Dans ses colonnes du jour, La Tribune nous informe que l’opérateur américain Cogent porte plainte contre Orange devant l’Autorité de la concurrence.

 
Depuis le début de l’année, le ton monte entre Orange et Cogent. L’opérateur a accusé Orange de brider délibérément la bande passante et l’accès à leurs clients (MegaUpload, Megavideo, Cogent, Tata,…). Pour se faire entendre, MegaUpload qui travaille avec Cogent pour la gestion de son trafic, avait par ailleurs affiché sur son site, une alerte de connectivité indiquant que le FAI Orange limite « intentionnellement l’accès à des parties importantes d’internet ». Il conseillait même d’appeler la hotline de l’opérateur historique ou encore de changer pour Free ou SFR…

 
Le conflit s’intensifie donc encore, Cogent en appelle à l’Autorité de la Concurrence pour « abus de position dominante ». Une tâche qui promet d’être ardue pour le gendarme de la concurrence puisque celui-ci ne s’est jamais penché sur le monde opaque de l’échange de trafic Internet entre opérateurs.

 
De son côté Orange a accusé l’opérateur de ne pas respecter les règles d’échange de trafic Internet qui stipulent que le trafic doit être acheminé gracieusement tant que les échanges restent équilibrés entre deux opérateurs.

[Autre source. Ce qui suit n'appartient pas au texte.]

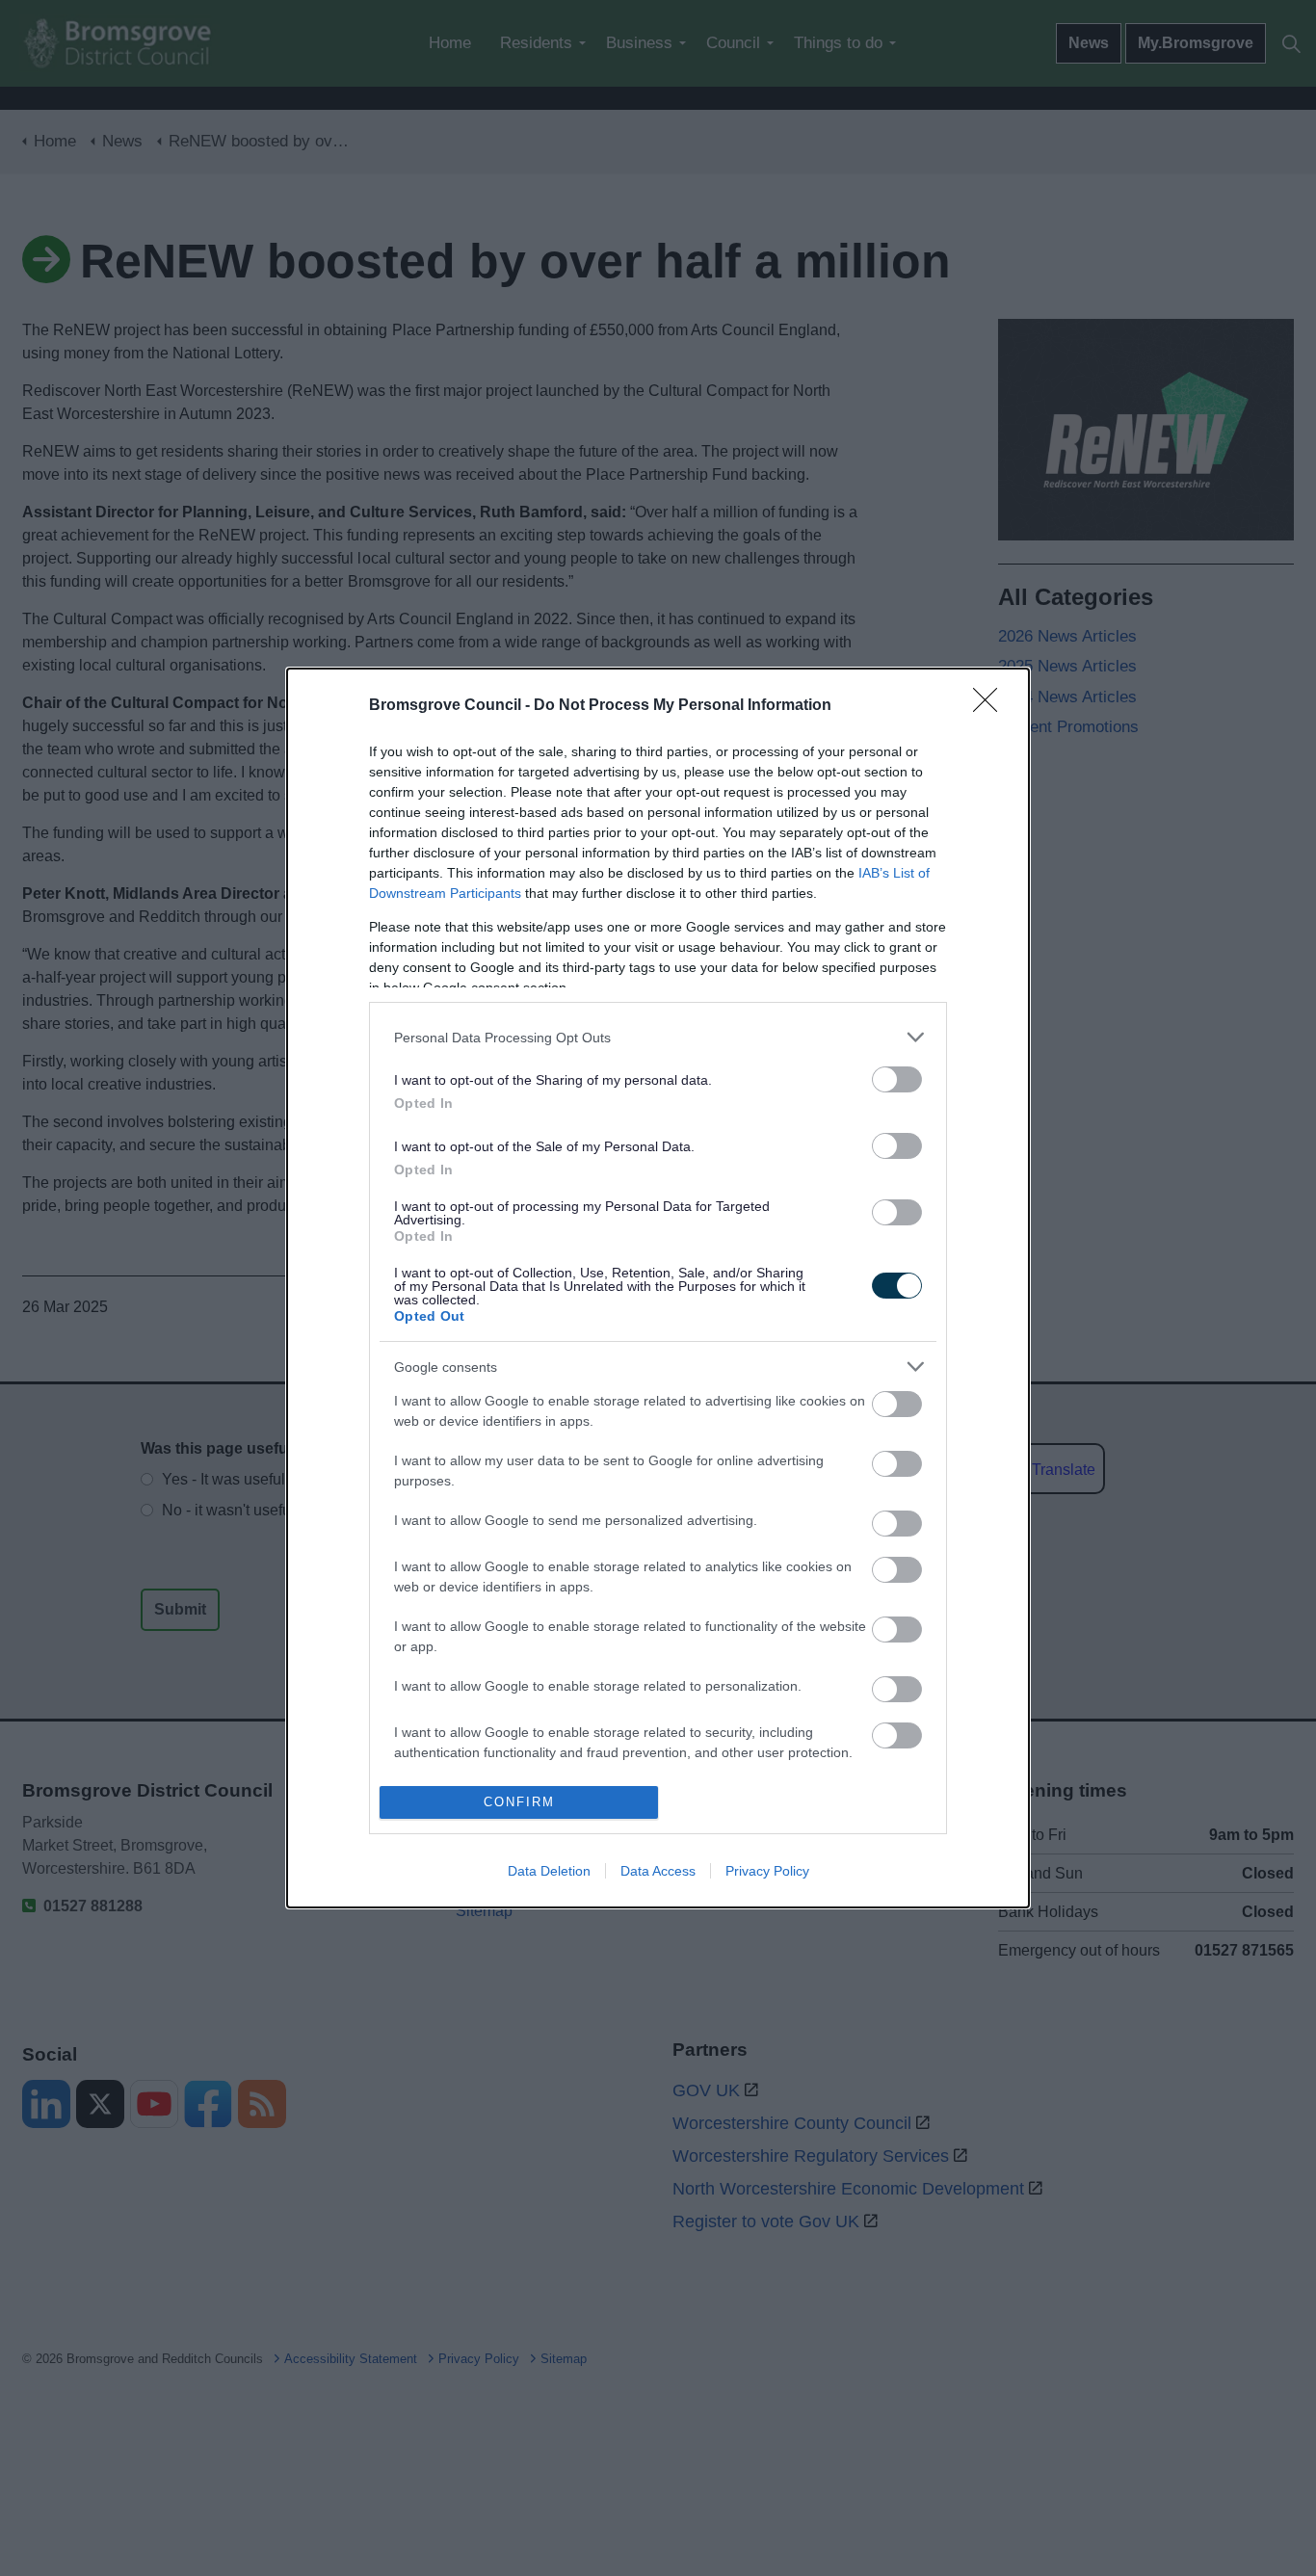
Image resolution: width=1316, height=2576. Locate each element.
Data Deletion (549, 1871)
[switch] (897, 1079)
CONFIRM (519, 1802)
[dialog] (658, 1287)
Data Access (658, 1871)
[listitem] (658, 1037)
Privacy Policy (767, 1871)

Ainsi, Orange estime que Cogent lui envoie bien plus de trafic qu’il n’en reçoit (de 1à 4 voir de 1 à 8).

 
Le PDG de Cogent, Dave Schaeffer reconnait tout de même qu’actuellement, « le débit est meilleur même si la vitesse de connexion reste insuffisante pour profiter des services vidéo ».
A travers sa plainte, l’opérateur espère « faire entendre à l’Autorité de la concurrence que Orange a vendu à ses clients un service d’accès Internet, qu’il espère ne pas être utilisé par ses clients » a expliqué Dave Schaeffer à la rédaction de la Tribune.

 

D’autre part, le PDG de Cogent a estimé dans une interview publiée ce matin que le conflit entre MégaUpload et Orange avait un impact sur l’ensemble de ses clients d’où "l’abus de position dominante" soumise à l’évaluation de l’autorité de la concurrence.